- priority: 5 --> 7
- assigned_to: scottcain --> lstein
Hello,
For my current position of Software engineer in a french laboratory called INRA I happened to use GMOD Gbrowse 1.70. Actually, I am a member of the development team of a wheat annotation pipeline (TriAnnot pipeline: http://urgi.versailles.inra.fr/projects/TriAnnot/index.php\) that generates GFF3 files.
It turns out that this pipeline can be used by the scientific community through a web interface and that the final GFF3 file created at the end of each full analysis is stored in a specific directory of our cluster. This storage is a temporary storage, users can download their results or visualize it in our Gbrowse for a short period of time only (2 weeks).
To facilitate and automate the cleaning of "old" results we decided to conserve flat GFF files instead of using Gbrowse on a Postgres/MySQL/CHADO database. Therefore in the Gbrowse config file we set the adaptor to "Bio::DB::SeqFeature::Store" and set the db_args option to "-adaptor memory -dir '/home/projects/triannot/GFF/'".
I have tested the following cases to check if this gbrowse configuration works fine:
- Only one GFF file that contains a sequence (in fasta format in the bottom part of the file) is present in the directory --> No problem: my popup windows can display all information about a feature and Gbrowse's plugin like BatchDumper have access to the feature sequence.
- Several GFF files in the directory but only 1 GFF that contains a sequence --> No problem.
- Several GFF files with MORE THAN 1 GFF that contains a sequence --> Malfunctioning
In the last case it becomes impossible to access to the sequence of each supernumerary GFF file (Gbrowse can access the sequence of the first GFF file (with a sequence in it) but not the sequence of the others).
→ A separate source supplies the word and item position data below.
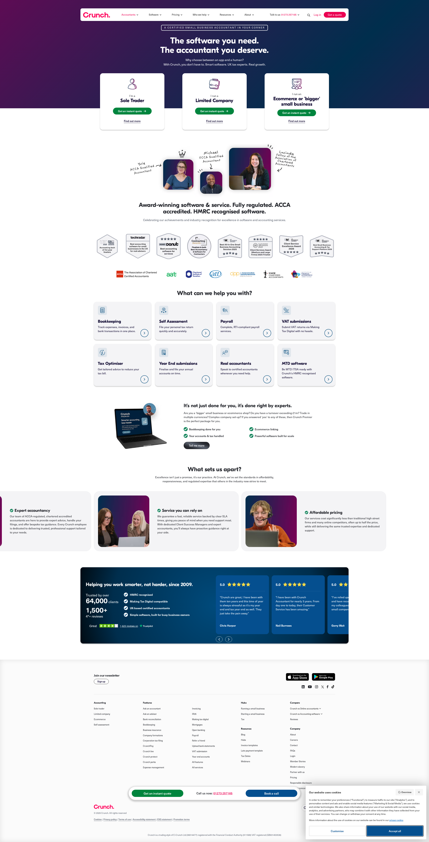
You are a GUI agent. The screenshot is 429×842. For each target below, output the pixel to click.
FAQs (292, 750)
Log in (317, 14)
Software (154, 14)
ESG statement (164, 819)
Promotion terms (181, 819)
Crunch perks (149, 762)
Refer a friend (198, 740)
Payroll (195, 735)
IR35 (194, 713)
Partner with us (297, 772)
In addition to this problem my apache error log becomes a lot bigger and if i read it there is a lot of lines like this:
[Mon May 03 17:02:43 2010] [error] [client 127.0.0.1] print() on closed filehandle GEN3 at
[Mon May 03 17:02:43 2010] [error] [client 127.0.0.1] \t/usr/local/lib/perl5/site_perl/5.8.5/Bio/DB/SeqFeature/Store/memory.pm line 598, <GEN5> line 888 (#1)
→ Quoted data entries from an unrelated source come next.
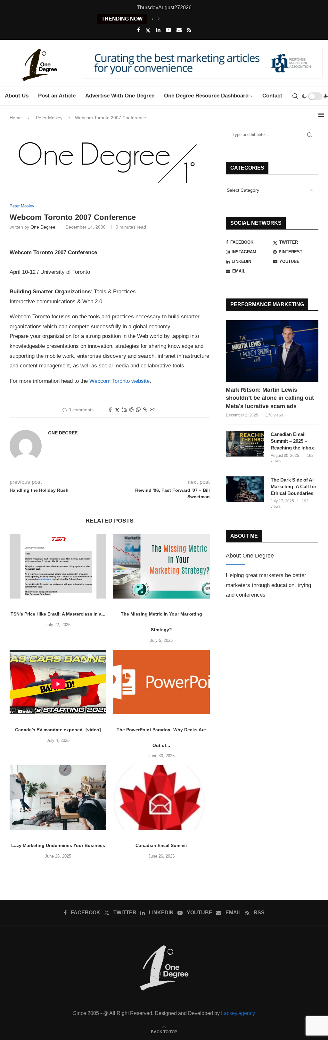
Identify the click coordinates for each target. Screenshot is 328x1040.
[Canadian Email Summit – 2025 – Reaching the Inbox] (245, 444)
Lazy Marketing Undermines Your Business (58, 845)
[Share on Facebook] (110, 410)
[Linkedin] (158, 30)
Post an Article (57, 96)
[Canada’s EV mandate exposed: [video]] (58, 682)
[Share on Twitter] (117, 410)
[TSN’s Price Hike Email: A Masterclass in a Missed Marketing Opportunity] (58, 566)
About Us (17, 96)
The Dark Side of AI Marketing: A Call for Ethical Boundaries (293, 486)
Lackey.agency (238, 1013)
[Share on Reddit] (131, 410)
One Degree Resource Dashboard (206, 96)
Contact (272, 96)
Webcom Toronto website (119, 381)
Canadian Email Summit (161, 845)
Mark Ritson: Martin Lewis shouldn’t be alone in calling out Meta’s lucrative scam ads (270, 398)
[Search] (295, 96)
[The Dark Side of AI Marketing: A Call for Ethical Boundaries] (245, 489)
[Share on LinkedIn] (124, 410)
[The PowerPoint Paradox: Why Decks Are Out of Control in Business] (161, 682)
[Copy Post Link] (145, 409)
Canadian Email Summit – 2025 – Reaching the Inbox (292, 441)
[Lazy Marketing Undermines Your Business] (58, 797)
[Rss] (189, 30)
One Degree (42, 227)
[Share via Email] (152, 410)
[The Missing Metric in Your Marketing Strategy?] (161, 566)
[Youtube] (168, 30)
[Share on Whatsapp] (138, 410)
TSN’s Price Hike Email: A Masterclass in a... (58, 613)
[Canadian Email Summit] (161, 797)
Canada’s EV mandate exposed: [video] (58, 729)
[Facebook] (138, 30)
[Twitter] (148, 30)
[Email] (179, 30)
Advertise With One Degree (119, 96)
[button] (152, 19)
This problems seems to be directly related to our choice of db_args so I give a look to the correspondent BioPerl module (memory.pm).
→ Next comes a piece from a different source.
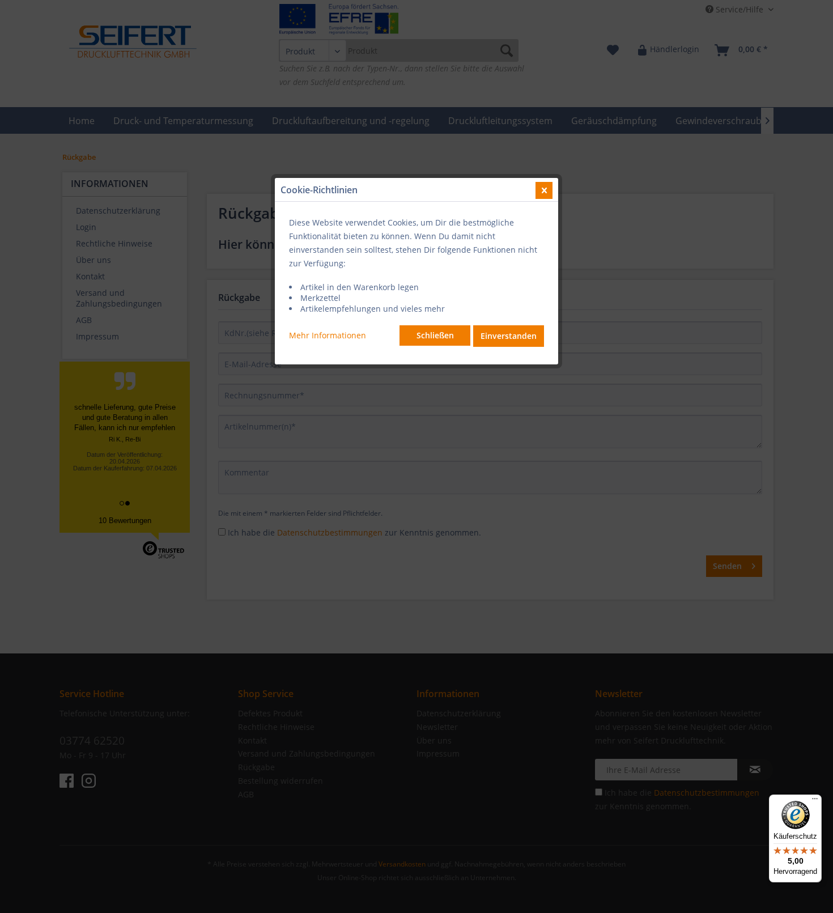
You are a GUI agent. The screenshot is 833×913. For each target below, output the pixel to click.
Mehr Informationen (327, 335)
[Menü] (815, 801)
Line 598 is included in a function with a strange comment line:
# this is ugly
sub _insert_sequence {
my $self = shift;
my ($seqid,$seq,$offset) = @_;
my $dna_fh = $self-private_fasta_file or return;
if ($offset == 0) {
# start of the sequence
print $dna_fh "$seqid\n";
}
print $dna_fh $seq,"\n";
}
This problem really lock the development of our project, can you try to correct it please ?
Please note that this problem has already been submitted to the GMOD Helpdesk and that I now add this bug to the bug tracking system just to try to increase the priority level of this bug.
Thank you for your help,
Best regards,
Aurélien